StoriesOut has no obligation to verify the information transmitted to it by THE CLIENT, THE CLIENT being solely responsible for this.
StoriesOut, as well as its staff and any external service providers, undertake to keep confidential, both during the term of the contract and after its expiry, and unless expressly authorized by THE CLIENT, all information identified by THE CLIENT as confidential, including the advice will have had knowledge of THE CLIENT’s activity, as well as the actions, budgets and creations for which he is responsible.
StoriesOut undertakes to carry out its mission according to the rules of the art of its profession, its responsibility being liable only for operations over which it has full control.
StoriesOut undertakes not to collaborate with companies whose activity is directly competitive with that of the CLIENT during the term of this contract, except with the express agreement of the CLIENT.
StoriesOut remains proprietary of its know-how and the methodologies that have been developed for the execution of this contract.
The Parties are not held responsible, or considered to have failed hereunder, in the event of delay or non-performance, when their cause is linked to force majeure as defined by applicable French law. In the event of the occurrence of a case of force majeure, the affected Party is required to inform the other Party as soon as possible after becoming aware of it. The Party affected by the case of force majeure must do everything in its power to limit the effect that this event may have on the performance of its obligations under the Contract.
The Parties undertake to keep strictly confidential all Confidential Information (as this term is defined below) exchanged or communicated between them during the Contract and including that resulting from the pre-contractual negotiation phase, throughout the duration of the Contract and for a period of five (5) years after its expiration for any reason.

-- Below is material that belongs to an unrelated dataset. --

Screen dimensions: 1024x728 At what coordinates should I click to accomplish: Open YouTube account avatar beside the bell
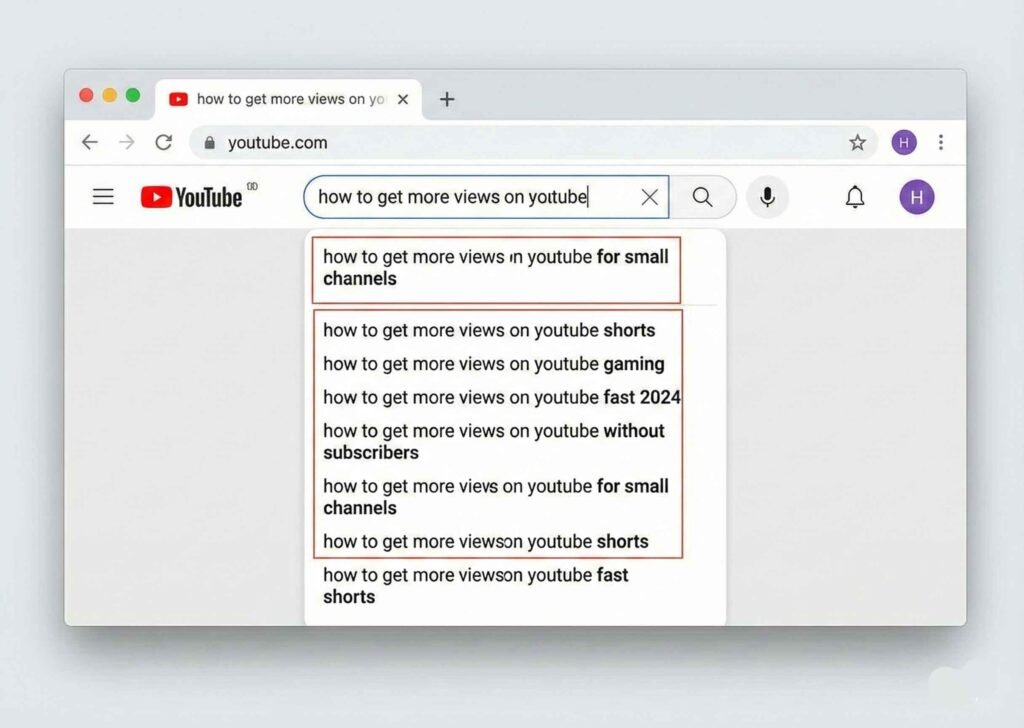pos(916,197)
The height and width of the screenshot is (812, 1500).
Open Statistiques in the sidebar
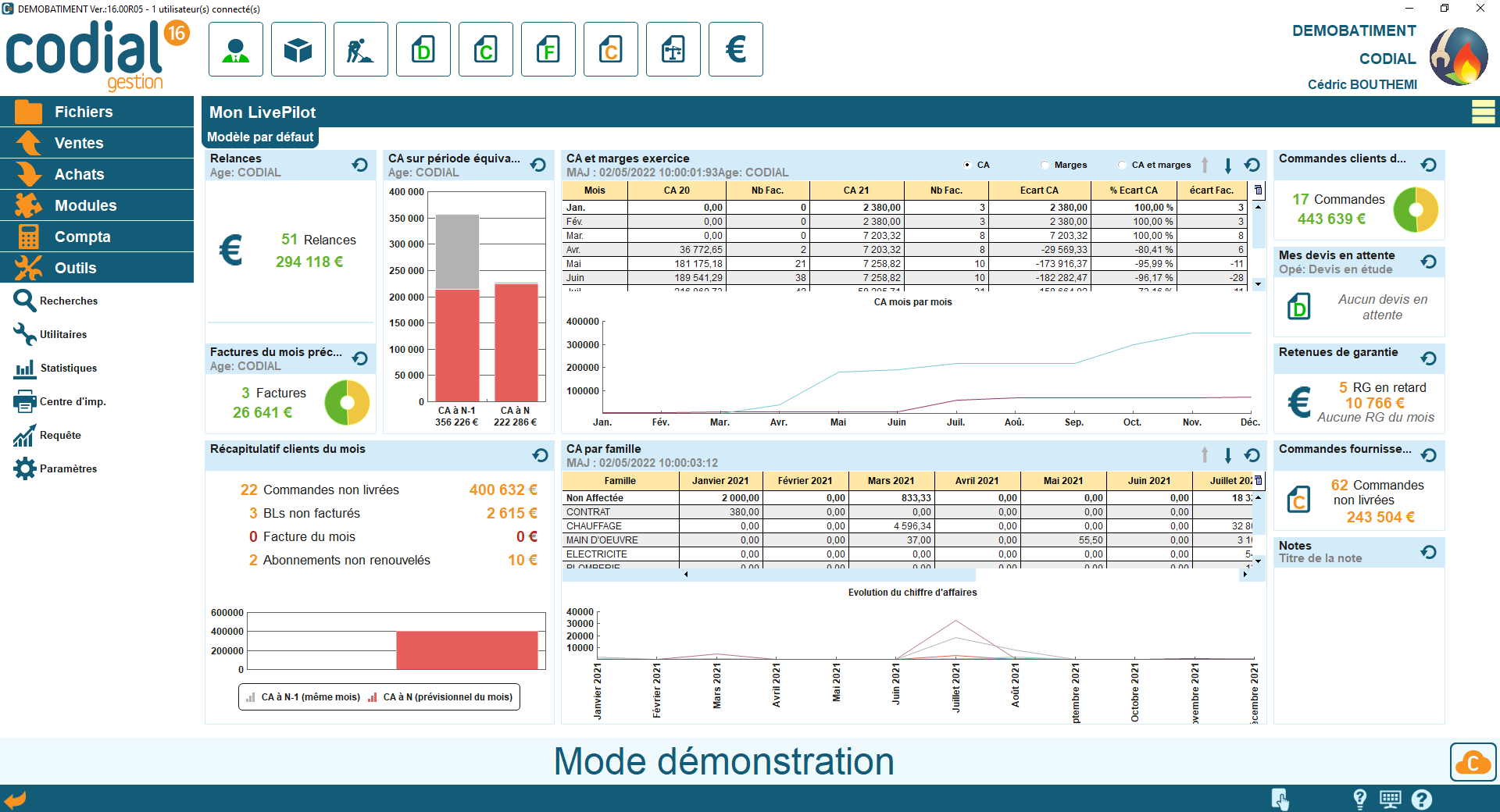pos(68,368)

Confidential Information means any information, data or non-public document communicated within the framework of the contract or before the conclusion of the contract and which concerns one of the parties or companies of its group and whatever the subject (and in particular, the commercial offer, strategy, processes or procedures, technical, industrial, commercial, legal, accounting, financial information, etc.), their nature (know-how, methods, processes, technical and installation details, etc.) , the medium (written, printed document, CD ROM, computer diskette, sample, model, drawing, plan, etc.) and the mode of transmission (written, oral, computer including networks and/or electronic messaging, etc.). Confidential Information is also any analysis, summary, study or document of any kind that the parties establish based on the Confidential Information.
Each Party undertakes to:
- Use the Confidential Information only within the framework of the subject matter hereof;
- Limit, by all appropriate means, the dissemination and use of Confidential Information to its employees directly responsible for the performance of the contract;
- Take all necessary measures to ensure that the Confidential Information is protected against theft, disclosure or any other form of unauthorized access, by applying to them at least the same level of protection as that which it implements to protect its own confidential information.
- Inform the other party of any violation or non-compliance with the obligations described in this article and provide all possible assistance to minimize the effects of such violation.
Each Party is responsible for its employees, agents, partners and contractors as well as itself. Each party shall not, however, be responsible for any disclosure if the material disclosed was in the public domain at the time of the disclosure, or if the party obtained the material from third parties through legitimate means.
Applicable Law and Disputes
Any dispute relating to the interpretation and execution of these general conditions of sale is subject to French law.
Failing amicable resolution, the dispute will be brought before the courts of Paris, France.